**RECORDS SHOWN**

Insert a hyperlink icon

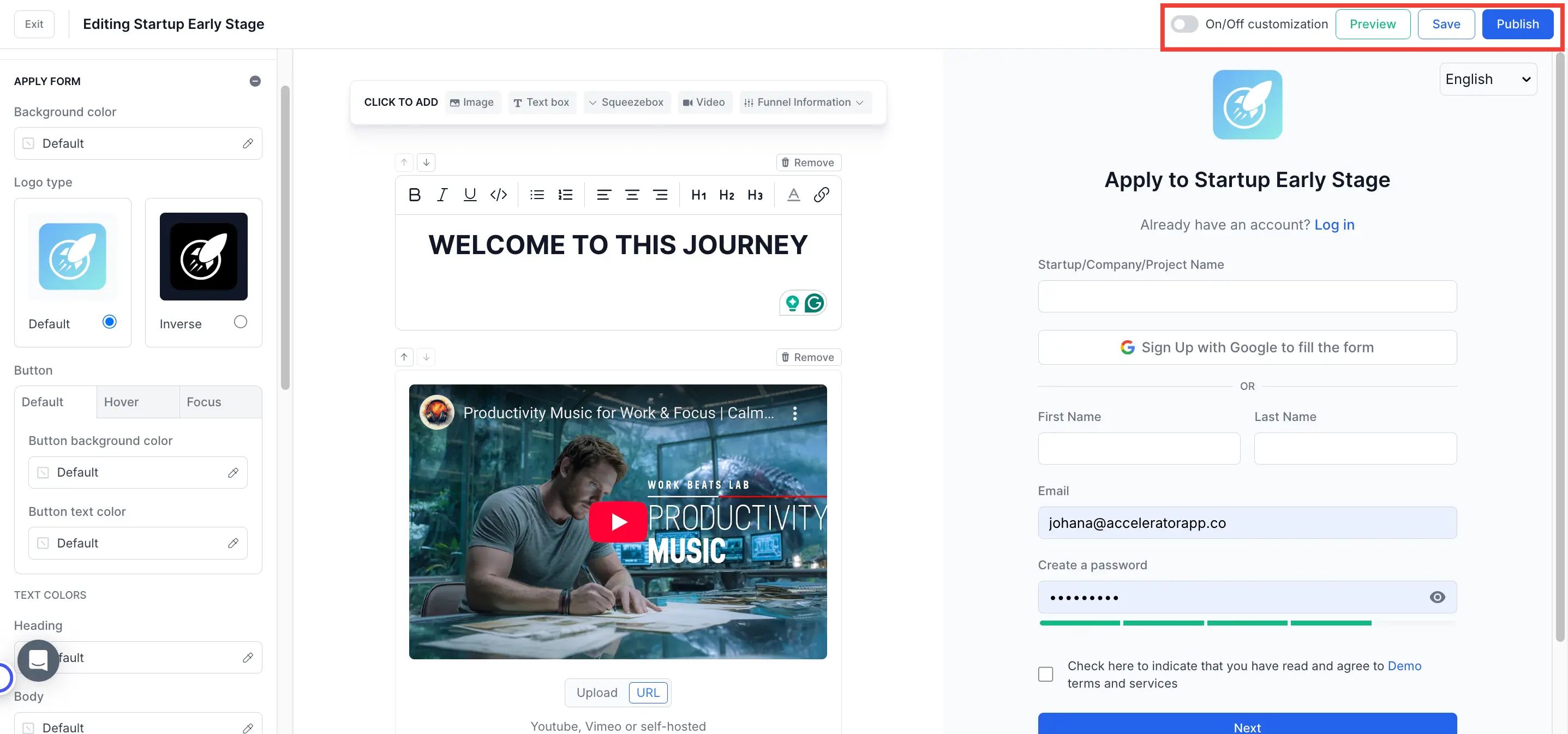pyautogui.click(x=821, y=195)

...

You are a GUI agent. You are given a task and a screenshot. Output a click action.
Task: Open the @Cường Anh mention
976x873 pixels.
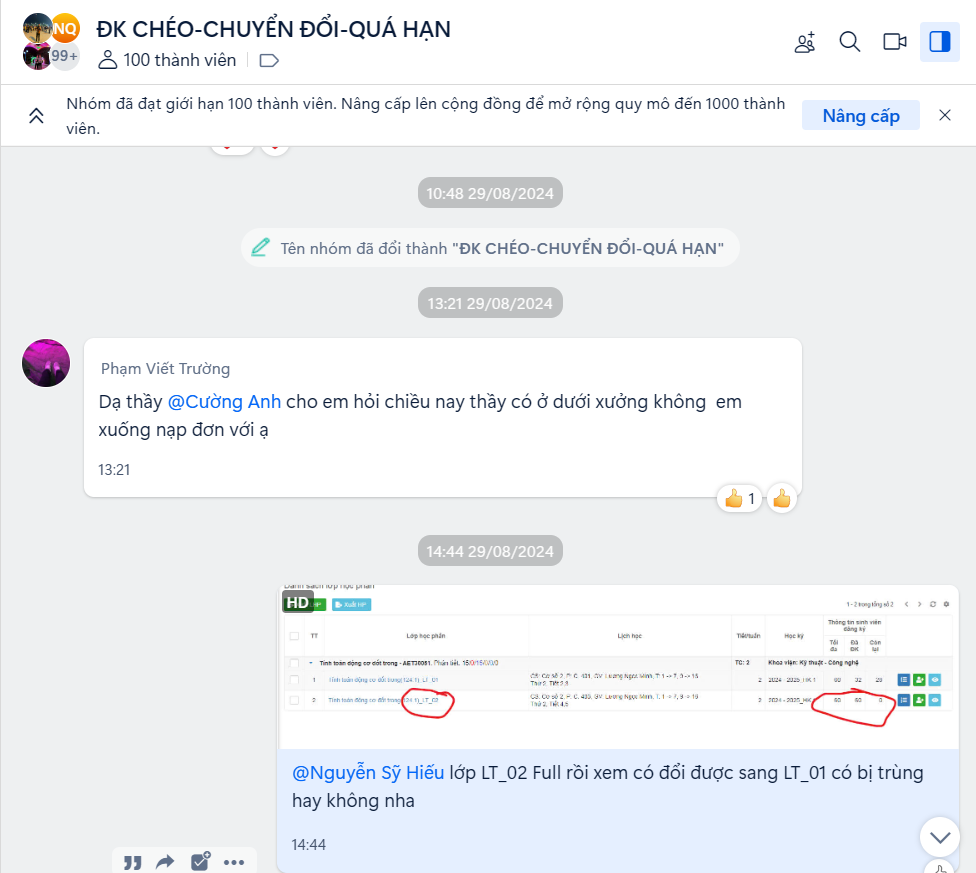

---

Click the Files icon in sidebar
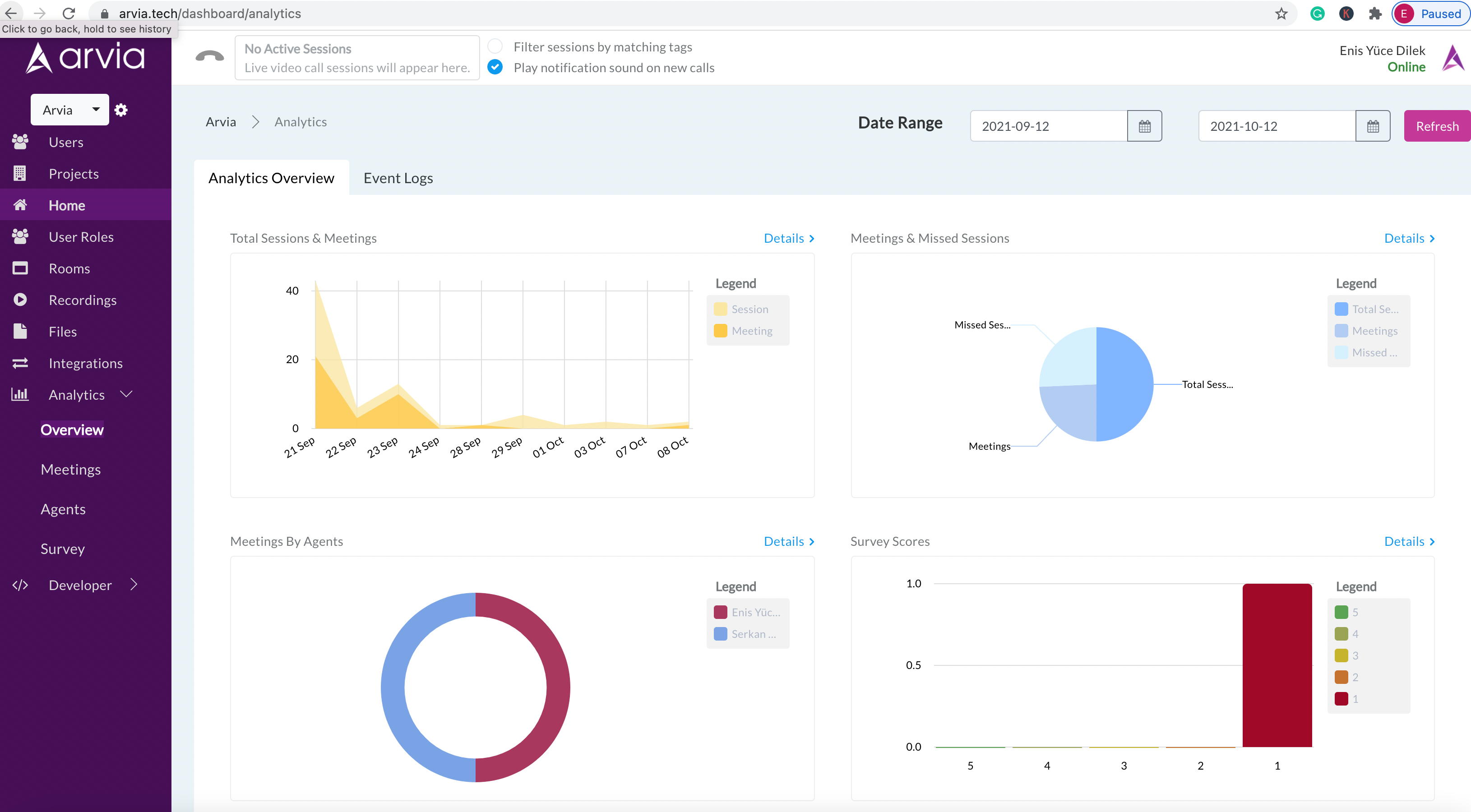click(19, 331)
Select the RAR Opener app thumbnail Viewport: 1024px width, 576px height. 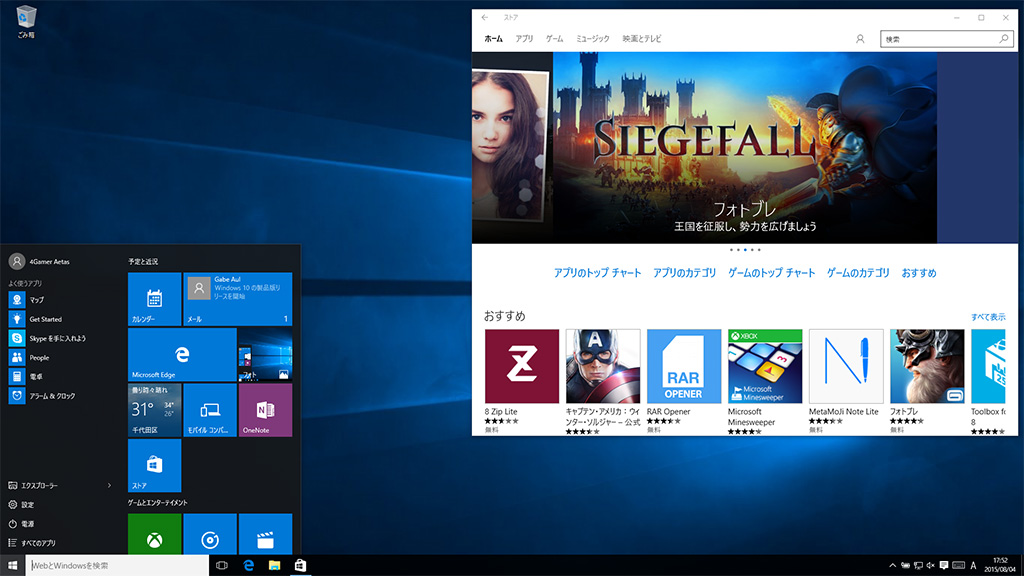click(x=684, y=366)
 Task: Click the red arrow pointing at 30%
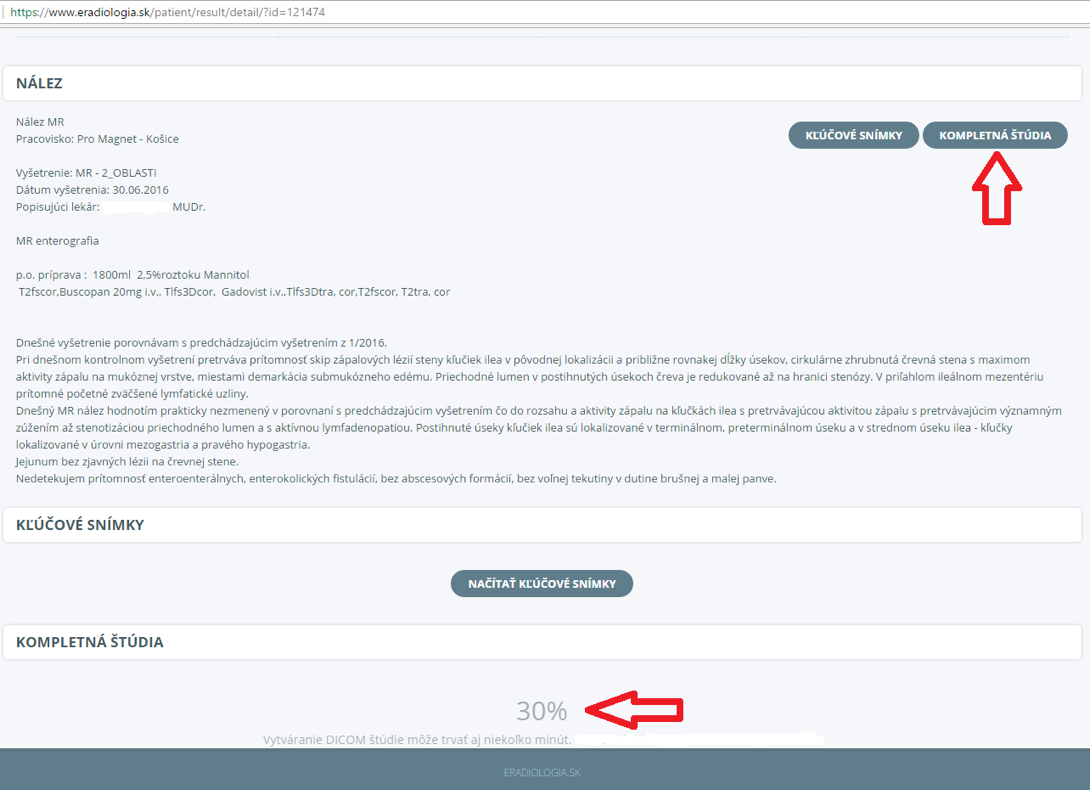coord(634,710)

**TO DO**
Lay out the lines of the records above as a JSON list of strings, one string per line, leaving out blank lines. Begin at the line that contains "You are a GUI" and stop after the line that contains "976x873 pixels.".

**WRITTEN REPLY**
[
  "You are a GUI agent. You are given a task and a screenshot. Output a click action.",
  "Task: Open the @Cường Anh mention",
  "976x873 pixels."
]